NLP++ is a computer programming language for natural language processing created by Amnon Meyers and David de Hilster in 1998. It operates on an input text via multiple passes that elaborate a best-first parse tree. It can access and update a hierarchical knowledge base management system (KBMS) called Conceptual Grammar (CG). NLP++ and CG deploy with an Integrated Development Environment (IDE) called VisualText, which supports rapid development of text analyzers. NLP++ is the only computer language exclusively dedicated to natural language processing.

Overview

NLP++ is a computer language dedicated to building natural language text analyzers. It allows programmers to capture and apply linguistic and world knowledge, emulating processes by which humans read and understand text. NLP++ combines bottom up, island-driven, recursive grammar, and other methods in a multi-pass architecture that operates on one parse tree. It works with a hierarchical knowledge base (KB), called Conceptual Grammar (CG), to dynamically build and use stored knowledge in analyzing text. Applications range from simple syntactic processing to full natural language understanding. VisualText is a developer's environment that exploits NLP++ and CG to rapidly elaborate text analyzers. Passes and KBs from one analyzer may be exploited to more rapidly construct and tailor new text analyzers.

NLP++

NLP++ is a computer language that takes text, breaks it down into tokens, builds up those tokens into syntactic trees, and builds and uses knowledge stored in Conceptual Grammar. The language includes functions, rules, operators, and variables specific to its internal representations of text and knowledge. NLP++ comprises general C or C++-lke programming language constructs, as well as integrally addressing rule matches and the associated knowledge base.

====

◆ Work to be completed ◆
Answer each question from the NLP++ passage.
1. Who created NLP++, and in what year?
2. What is the hierarchical knowledge base that NLP++ works with called?
3. What does NLP++ break text down into before building syntactic trees?
Rely only on the NLP++ passage.

◆ Collected data ◆
====

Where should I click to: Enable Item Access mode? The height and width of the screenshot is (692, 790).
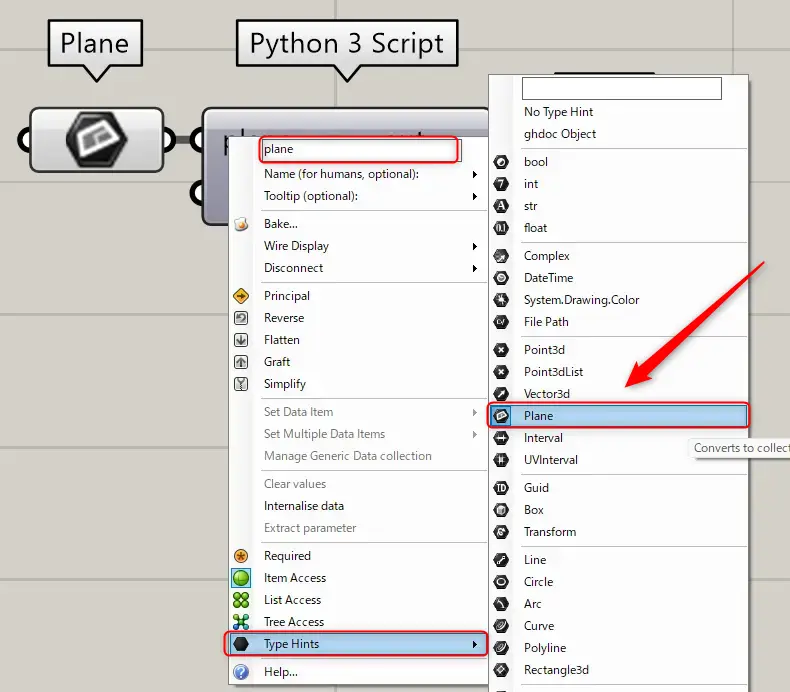[x=294, y=578]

====

◆ In response ◆
1. Amnon Meyers and David de Hilster, in 1998.
2. Conceptual Grammar (CG).
3. Tokens.